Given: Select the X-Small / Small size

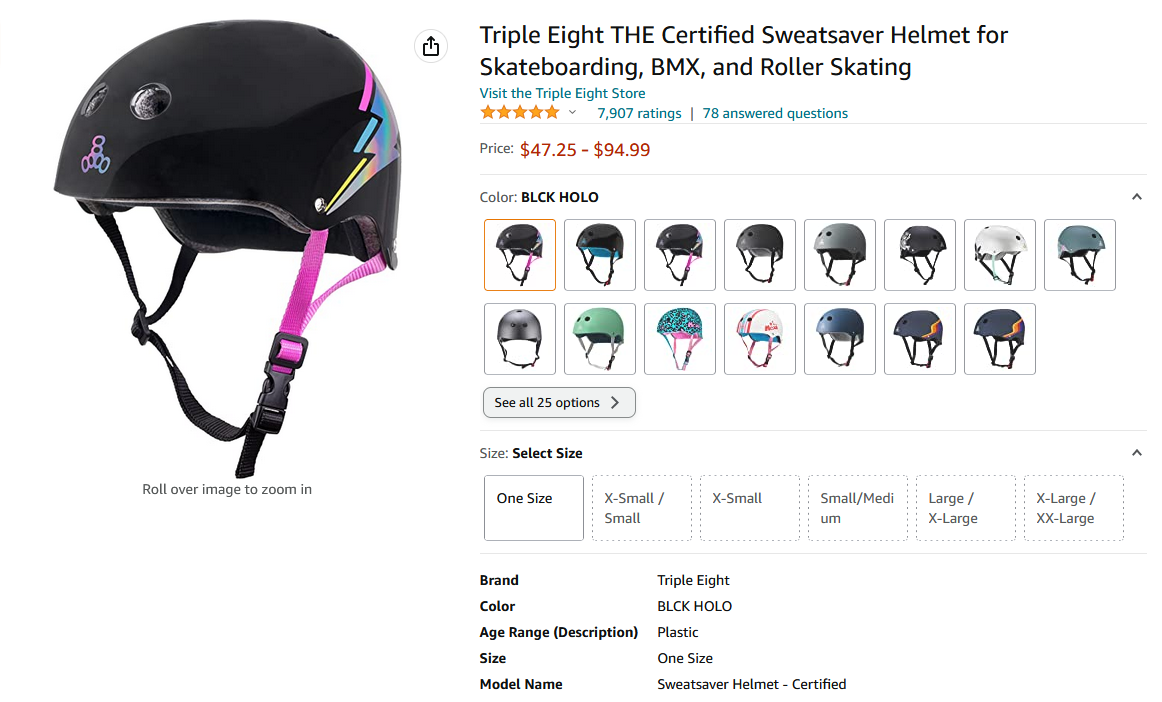Looking at the screenshot, I should click(x=641, y=508).
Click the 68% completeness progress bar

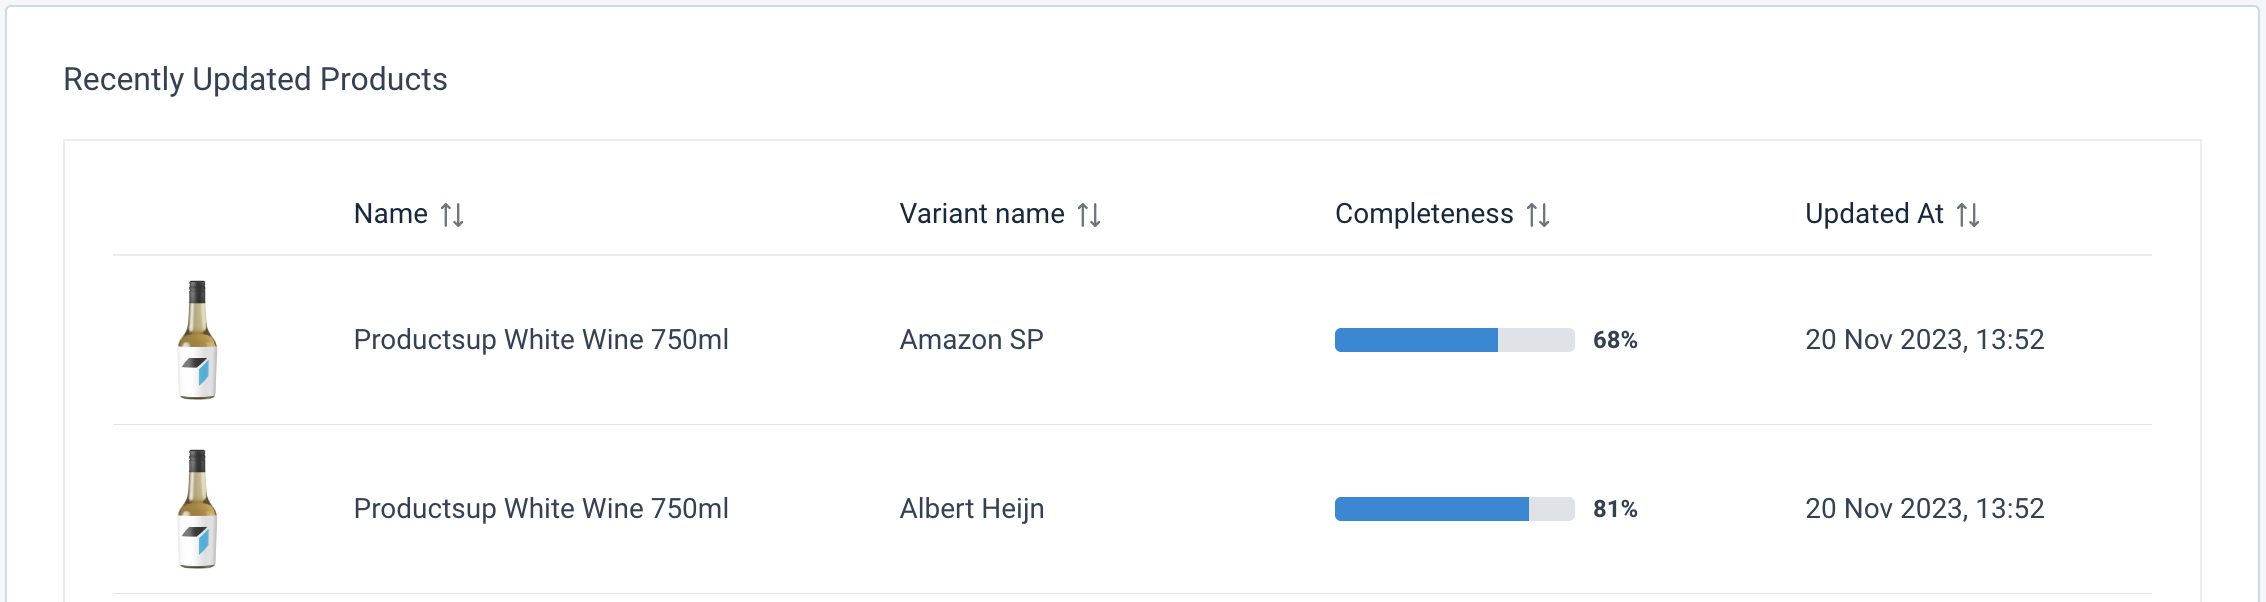click(x=1454, y=340)
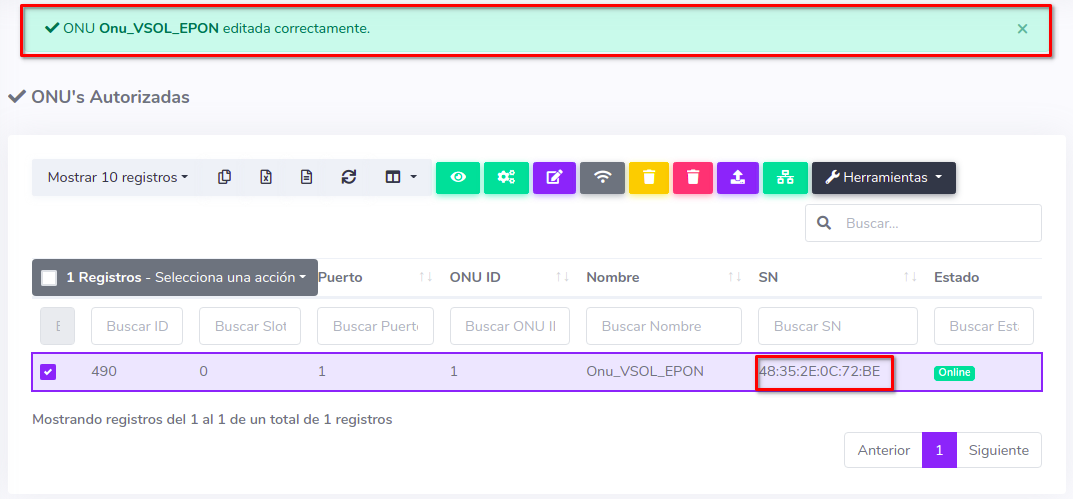Click the Buscar Nombre filter field

[x=663, y=326]
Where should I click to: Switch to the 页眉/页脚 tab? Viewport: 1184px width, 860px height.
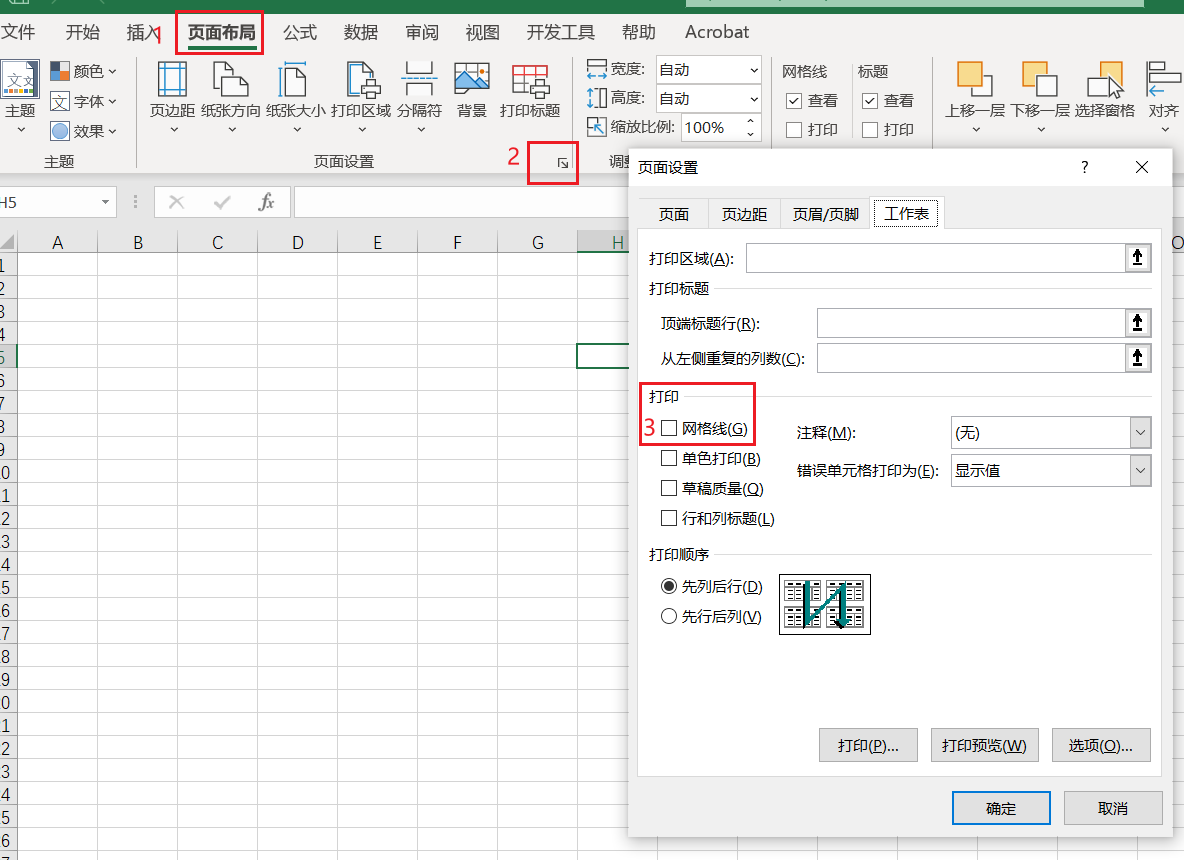[x=824, y=213]
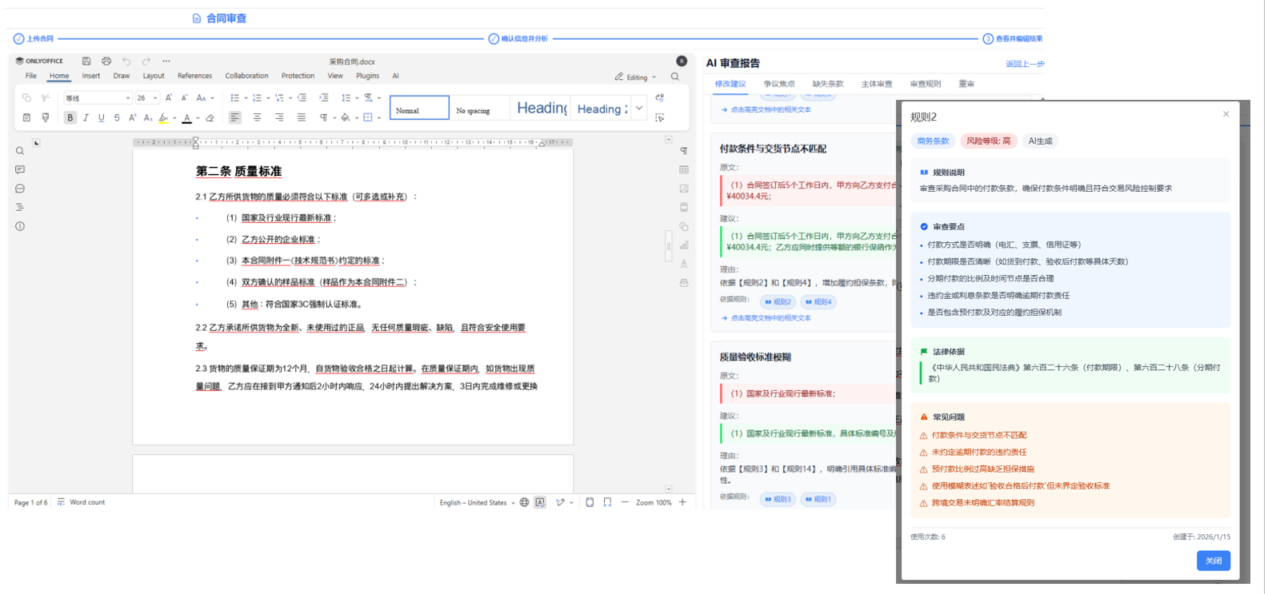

▶ _WORK INSTRUCTIONS_: Please transcribe the entries precisely and omit any images they hold.

▶ _ANSWER TO THE PROBLEM_:
Given: Select the X-Small / Small size

Looking at the screenshot, I should click(x=641, y=508).
Click the 68% completeness progress bar

click(x=1454, y=340)
Click the Buscar Nombre filter field

[x=663, y=326]
Where should I click to: Switch to the 页眉/页脚 tab? Viewport: 1184px width, 860px height.
[x=824, y=213]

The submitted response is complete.